Paweł Myszkowski, już we własnym imieniu, także próbował przekonywać, że formalnie mjr Zygmunt Szendzielarz jest niewinny.
- Żyjemy w wolnym kraju, gdzie sądy funkcjonują. W 1993 roku Wojskowy Sąd Rejonowy a następnie Sąd Najwyższy unieważniły wszystkie zarzuty i wyroki ciążące na mjr. Szendzielarzu, w tym 18-krotną karę śmierci. W świetle prawa jest osobą niewinną – mówił Paweł Myszkowski.
Głos odmienny zabrał natomiast Karol Masztalerz (KO), który przytoczył informacje z opracowań historycznych mówiących o zbrodniach w Dubinkach i o tym, że akcje odwetowe Armii Krajowej na ludności cywilnej nie były uzasadnione i gdyby nie zmieniająca się sytuacja z przesuwającym się frontem, mjr Szendzielarz stanąłby przed sądem wojennym.
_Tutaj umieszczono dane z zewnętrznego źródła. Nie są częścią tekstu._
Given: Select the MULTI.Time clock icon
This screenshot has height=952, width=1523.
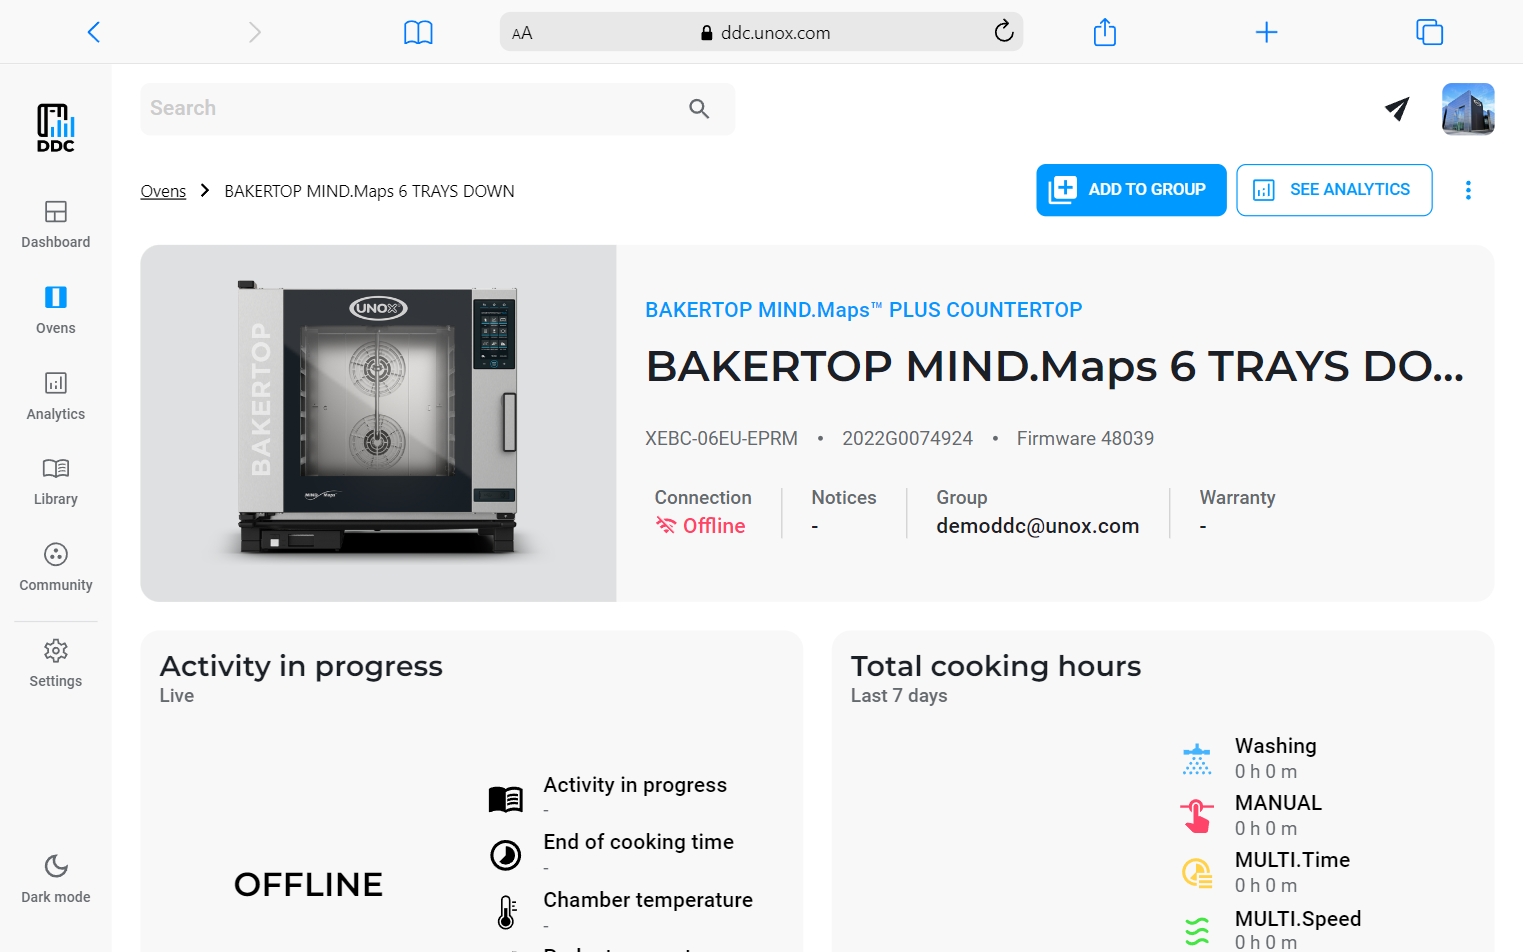Looking at the screenshot, I should [x=1197, y=872].
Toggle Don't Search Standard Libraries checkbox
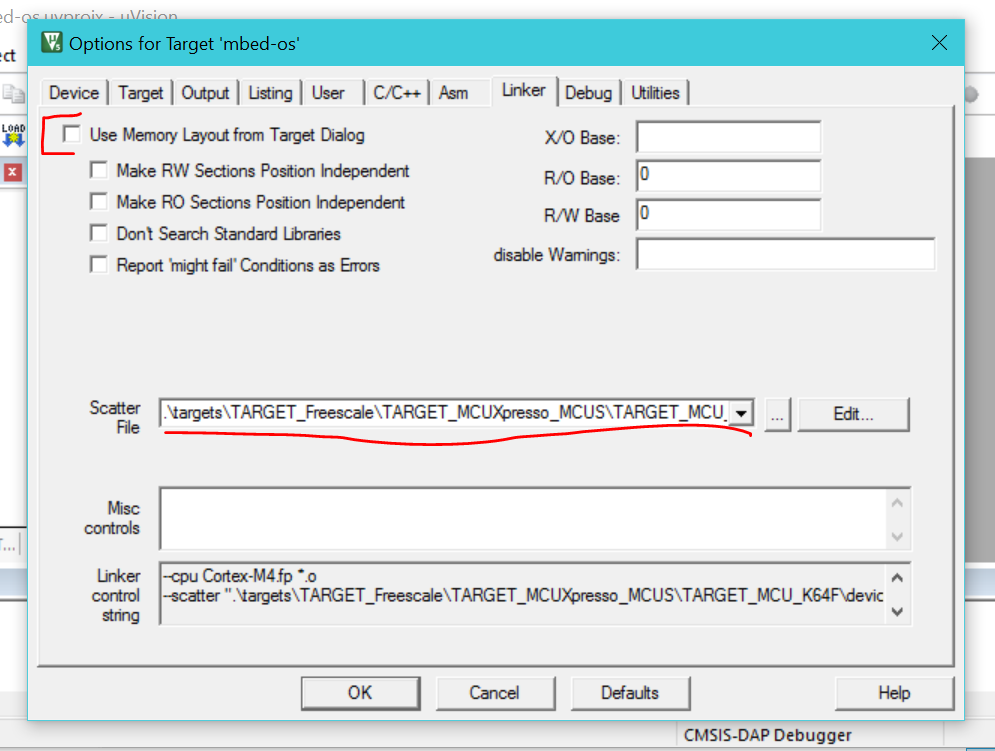The image size is (995, 751). click(98, 233)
Do podsumowania użył natomiast cytatu żołnierza AK Serba Dragana Sotirovica ps. Draża: "W czasie wojny bycie bohaterem i bandytą równocześnie nie było paradoksem. Jedna osoba może być tym i tym, zasługiwać na medal i kulę w łeb równocześnie".
Nie Łupaszki czy 100-lecia praw kobiet a Podlaska
W dyskusji głos zabrała też przedstawicielka mieszkańców Stanisława Korolkiewicz z Klubu Więzionych, Internowanych i Represjonowanych w Białymstoku.
- Reprezentuję środowisko tych, którzy walczyli o wolną Polskę. Jesteśmy strażnikami godności i pamięci Żołnierzy Wyklętych. Z pomników nie zdejmuje się bohaterów narodowych, tylko oprawców i zdrajców. Mjr Zygmunt Szendzielarz ps. Łupaszko był twórcą 5. Wileńskiej Brygady AK. To nie byli oprawcy - mówiła przejęta.
Po jej wystąpieniu wstali przeciwnicy zmiany nazwy, którzy zaczęli skandować "Chwała bohaterom".
W głosowaniu o przyjęciu uchwały 13 radnych zagłosowało za, a 12 było przeciw. Ostatecznie jednak nazwa ulicy nie została zmieniona na "100-lecia praw kobiet" a na ul. Podlaską, o co wcześniej wnioskował radny Karol Masztalerz.
Po tej decyzji z sali zaczęto krzyczeć "Hańba".